Reinforcement Learning Achieves Robust Perfect Entangling Gates for Noisy Intermediate-scale Quantum Computers

The quest for powerful quantum computers hinges on creating stable and reliable connections between quantum bits, or qubits, and a critical component of this is the perfect two-qubit gate. Leander Grech from University of Malta, Matthias G. Krauss from Freie Universität Berlin, and Mirko Consiglio from University of Malta, alongside their colleagues, demonstrate a significant advance in achieving these essential gates using a technique called reinforcement learning. Their work showcases how intelligent algorithms can discover pulse shapes that drive qubits with exceptional precision, even when faced with the inherent noise of current quantum hardware. This innovative approach not only identifies effective control strategies, but also promises to dramatically reduce the complex calibration procedures currently required for building practical quantum computers, paving the way for broader applicability across diverse computing platforms.

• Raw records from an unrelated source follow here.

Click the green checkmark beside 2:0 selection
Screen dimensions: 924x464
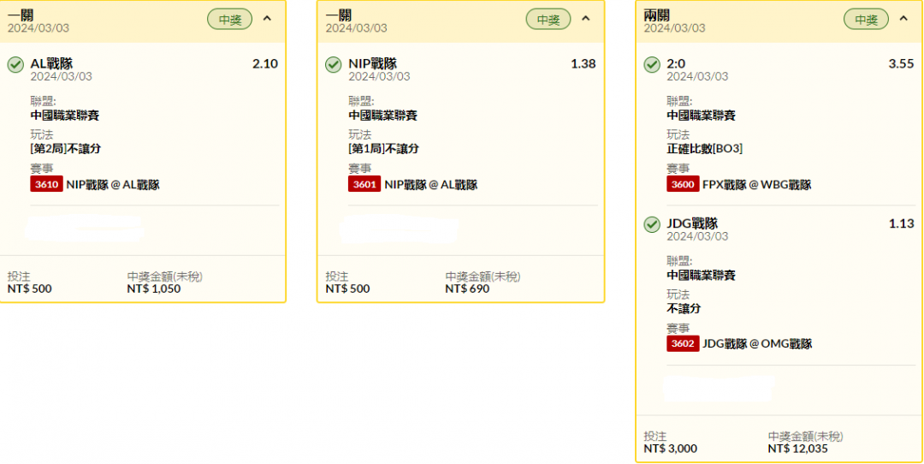[x=652, y=65]
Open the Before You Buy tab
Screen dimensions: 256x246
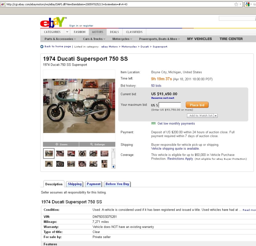pos(117,184)
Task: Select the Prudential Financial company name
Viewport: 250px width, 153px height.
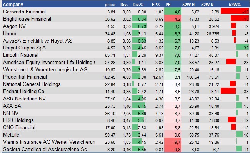Action: tap(25, 77)
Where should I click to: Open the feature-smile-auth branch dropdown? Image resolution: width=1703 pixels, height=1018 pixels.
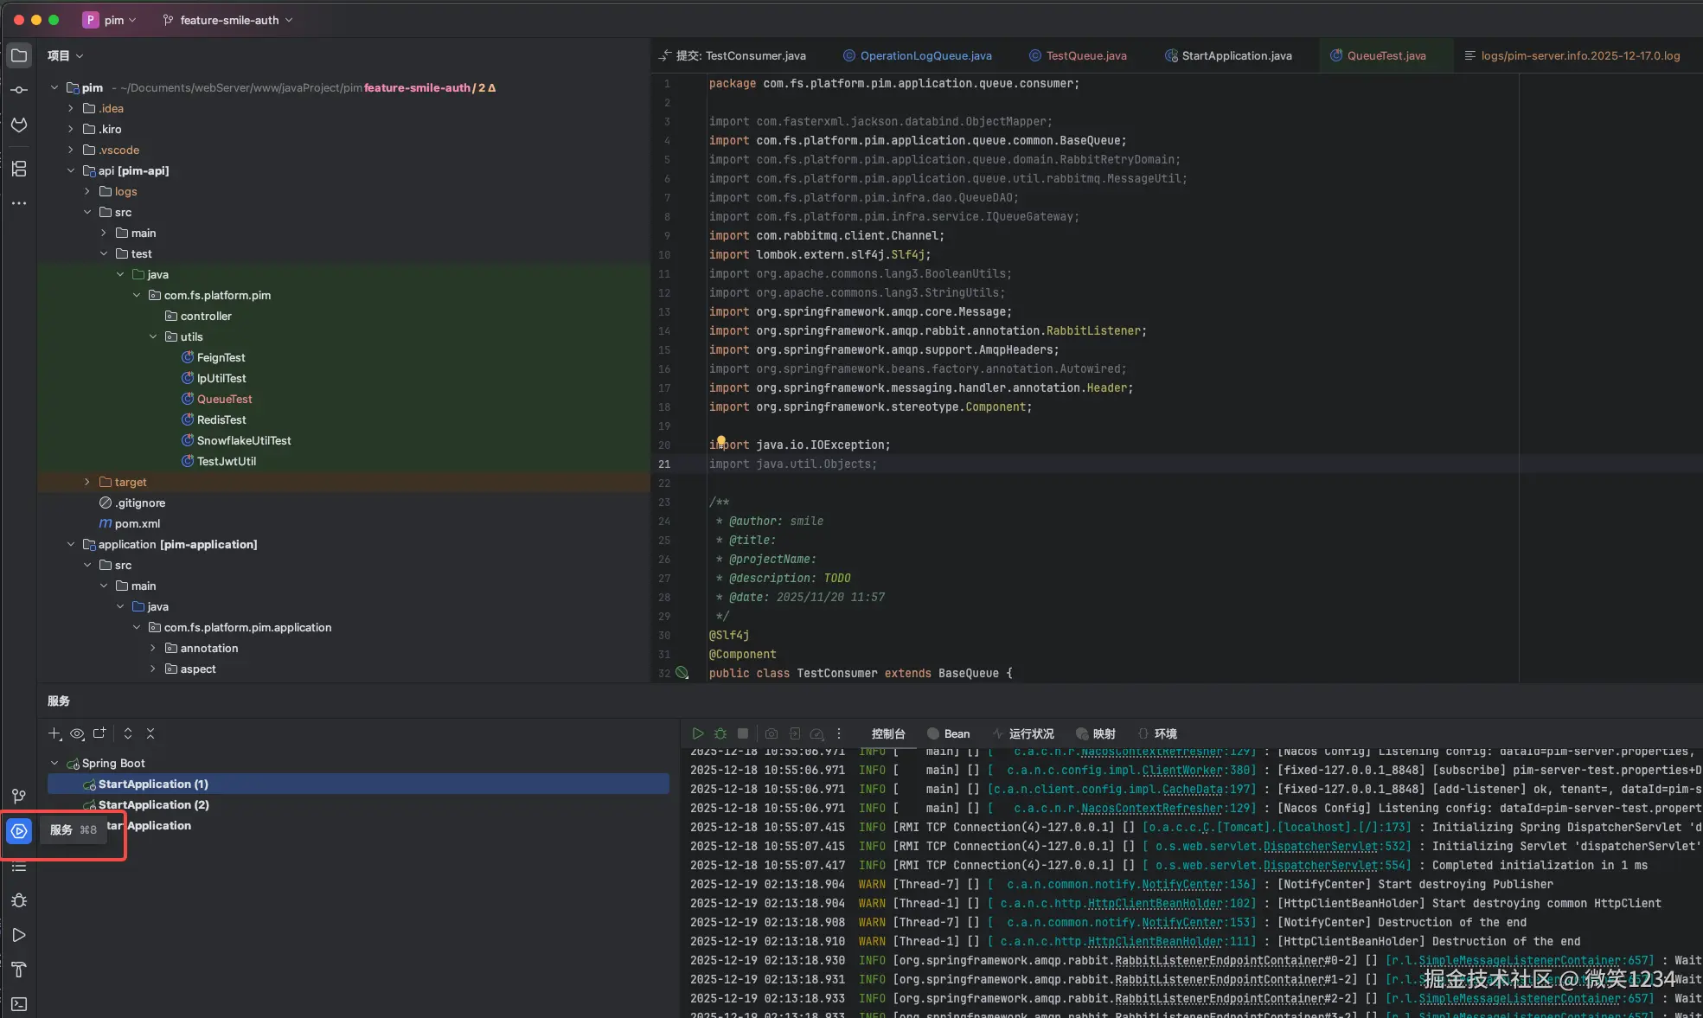228,20
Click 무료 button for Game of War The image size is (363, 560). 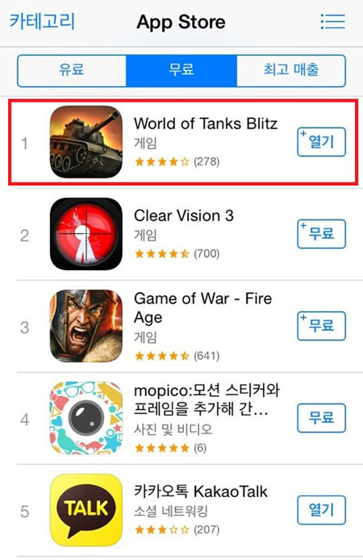(x=321, y=326)
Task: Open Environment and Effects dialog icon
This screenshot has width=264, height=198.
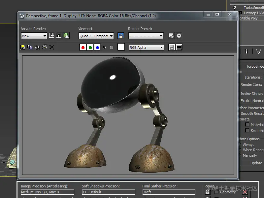Action: (x=179, y=36)
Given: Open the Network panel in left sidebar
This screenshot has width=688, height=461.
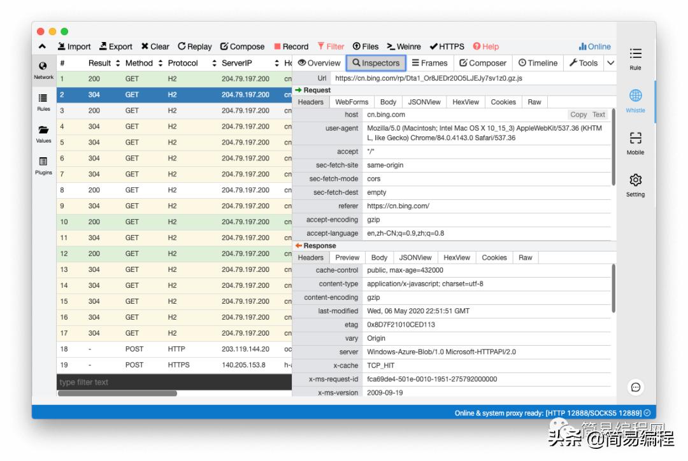Looking at the screenshot, I should (43, 69).
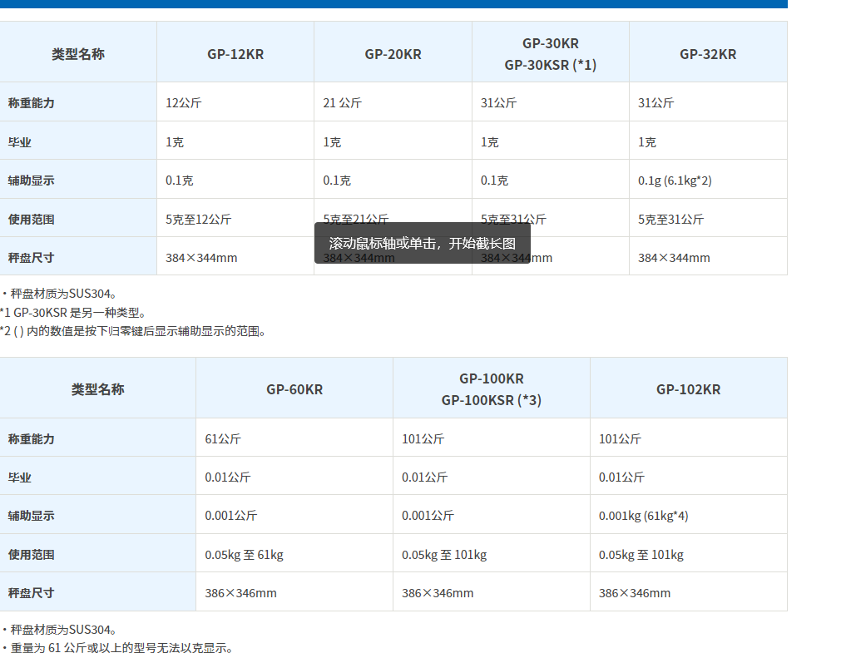Viewport: 846px width, 653px height.
Task: Click footnote *2 about 归零键 auxiliary display
Action: coord(133,331)
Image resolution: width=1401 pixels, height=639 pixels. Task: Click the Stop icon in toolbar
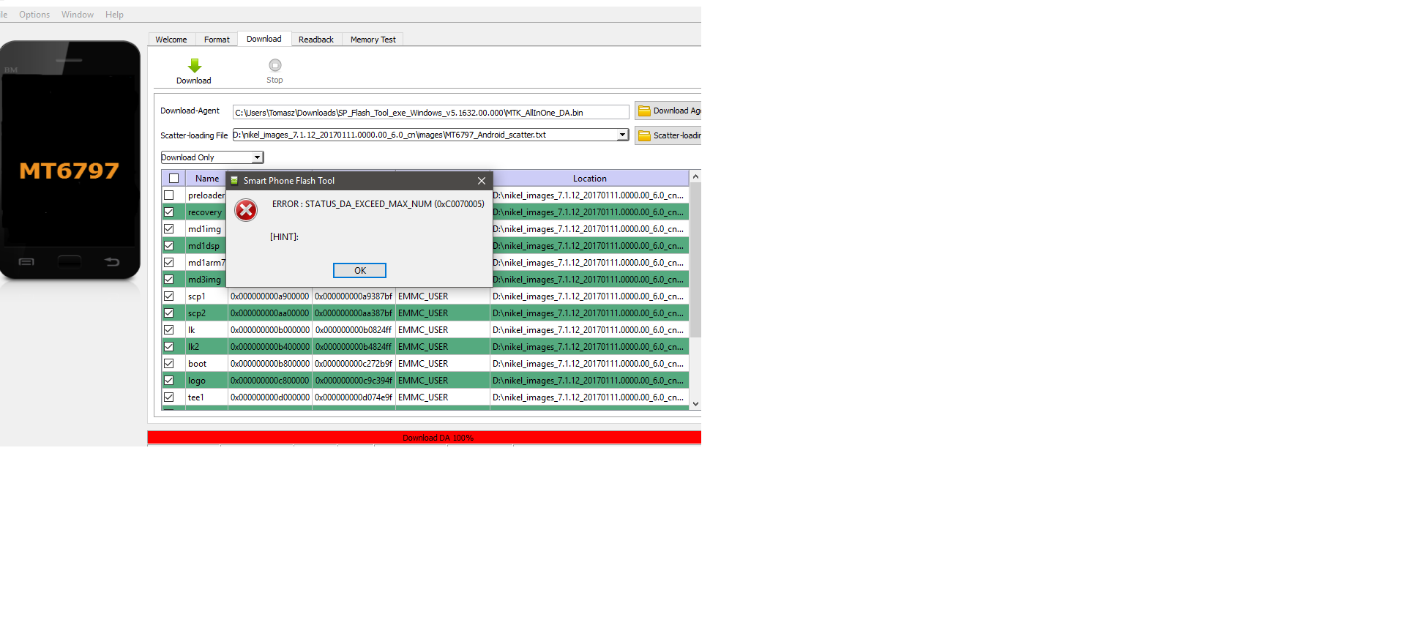(x=274, y=66)
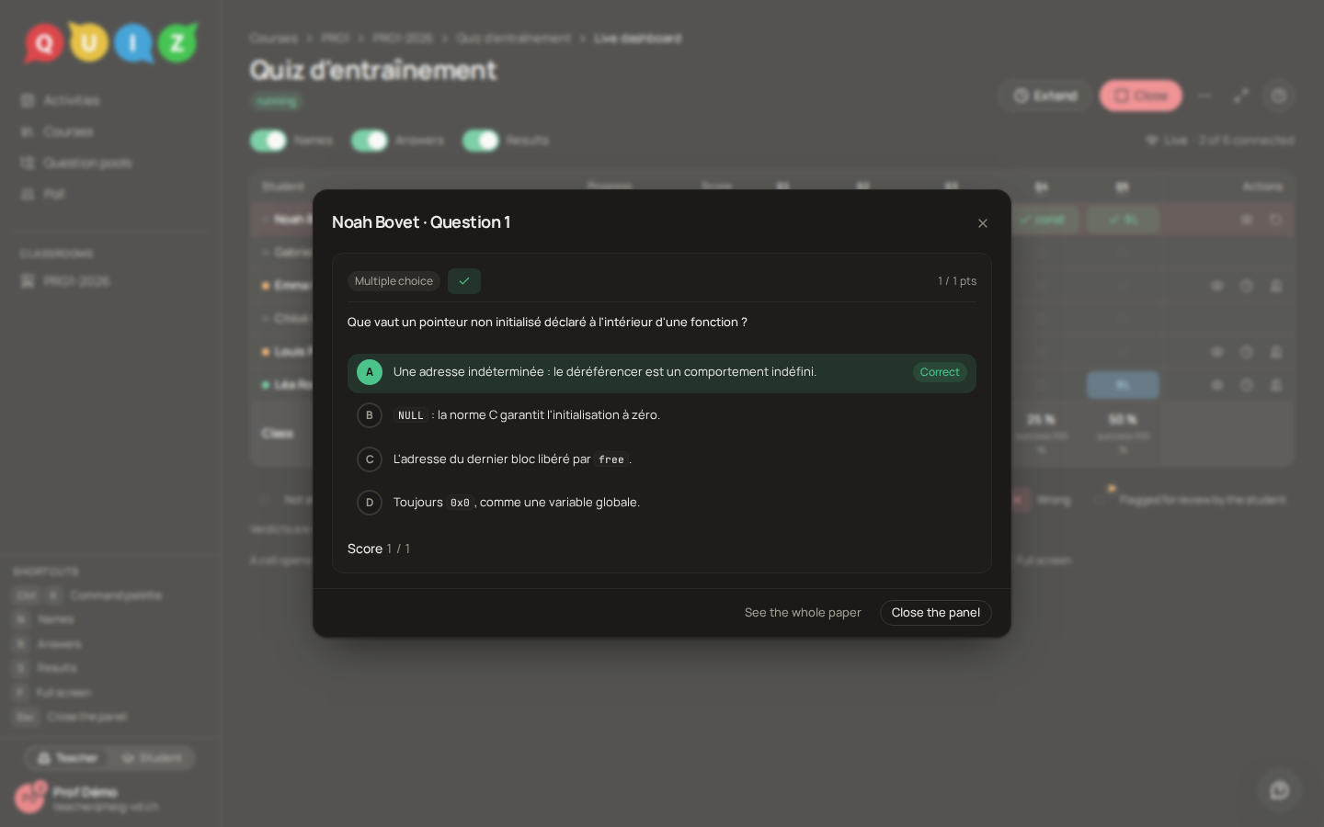
Task: Toggle the Names switch
Action: 268,141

edu. mt. Noisy intermediate-scale quantum computers promise solutions to complex computational challenges through the massive parallelism offered by qubits. Achieving this potential relies on perfect entangling (PE) two-qubit gates, a critical building block for universal quantum computation. Researchers are now harnessing the power of quantum optimal control, shaping electromagnetic pulses to precisely manipulate quantum states.

Reinforcement Learning for Robust Quantum Control

This work details a comprehensive investigation into using reinforcement learning (RL) to design control pulses for quantum gates, offering a detailed account of the methods and results. The research focuses on justifying design choices, demonstrating robustness, and ensuring transparency in the approach. The team employed the TRPO (Trust Region Policy Optimization) algorithm, chosen for its ability to ensure monotonic policy improvement and stability during the learning process. The ZCQPEE (Z-Control Quantum Pulse Episodic Environment) served as the simulation environment, allowing the agent to interact with a virtual quantum system.

Key parameters, including pulse segment duration and the reward function, were carefully defined to guide the learning process. The reward function balances gate concurrence, unitarity, and pulse smoothness, using a total variation penalty to encourage efficient control pulses. The research also compares the RL approach to traditional optimal control theory (OCT), highlighting the trade-offs between computational cost and adaptability. While RL requires more upfront computation, it offers advantages for adaptive control scenarios and reduces the need for manual recalibration. Results from training with domain randomization demonstrate the robustness of the approach to variations in system parameters. This careful engineering, combined with a focus on robustness and transparency, provides a valuable resource for anyone interested in applying reinforcement learning to quantum control.

Reinforcement Learning Optimizes Three-Qutrit Entangling Gate

Scientists have achieved significant progress in designing high-fidelity quantum gates using reinforcement learning techniques, paving the way towards practical quantum computation. The research centers on a three-qutrit system, comprising two fixed-frequency qubits coupled by a tunable central bus, enabling the implementation of a perfect entangling (PE) gate through precise modulation of the bus frequency. Researchers developed a specialized reinforcement learning environment, ZCQPEE, to formulate the control problem as a Markov Decision Process, allowing an agent to learn optimal pulse shapes for driving the quantum system. The team simulated the quantum system using a Hamiltonian incorporating both static system properties and a time-dependent control term, accurately modeling the interactions between the qubits and the tunable coupler.

System parameters, including qubit frequencies and anharmonicities, were defined within the rotating wave approximation. The environment returns observations describing the quantum state’s evolution under applied control pulses, enabling the agent to learn over pulse segments rather than individual time steps. Experiments revealed that the reinforcement learning approach effectively identifies near-optimal pulse shapes for achieving PE gates. This work demonstrates the potential of reinforcement learning to reduce calibration overhead compared to traditional optimal control methods, offering a promising route toward scalable and robust quantum computation.

Reinforcement Learning Optimises Quantum Gate Fidelity

This research demonstrates the successful application of reinforcement learning to optimise pulse shapes for high-fidelity two-qubit gates, a crucial step towards realising the potential of quantum computation. By training agents within robust simulation environments, scientists have identified control strategies that yield near-optimal gate performance, even when accounting for realistic noise. The approach significantly reduces the calibration effort typically required in quantum control, offering a pathway to more efficient and scalable quantum systems. Importantly, the developed method is hardware agnostic, suggesting broad applicability across diverse computing platforms.

The team acknowledges that approximations, specifically truncating the Hilbert space, were employed to improve computational efficiency, but further simulations indicate that this simplification does not significantly alter the overall conclusions. Future work will focus on validating these findings on actual quantum hardware and exploring the potential for adapting the reinforcement learning framework to more complex quantum circuits and control scenarios. This work represents a significant advance in quantum control, paving the way for more reliable and powerful quantum computers.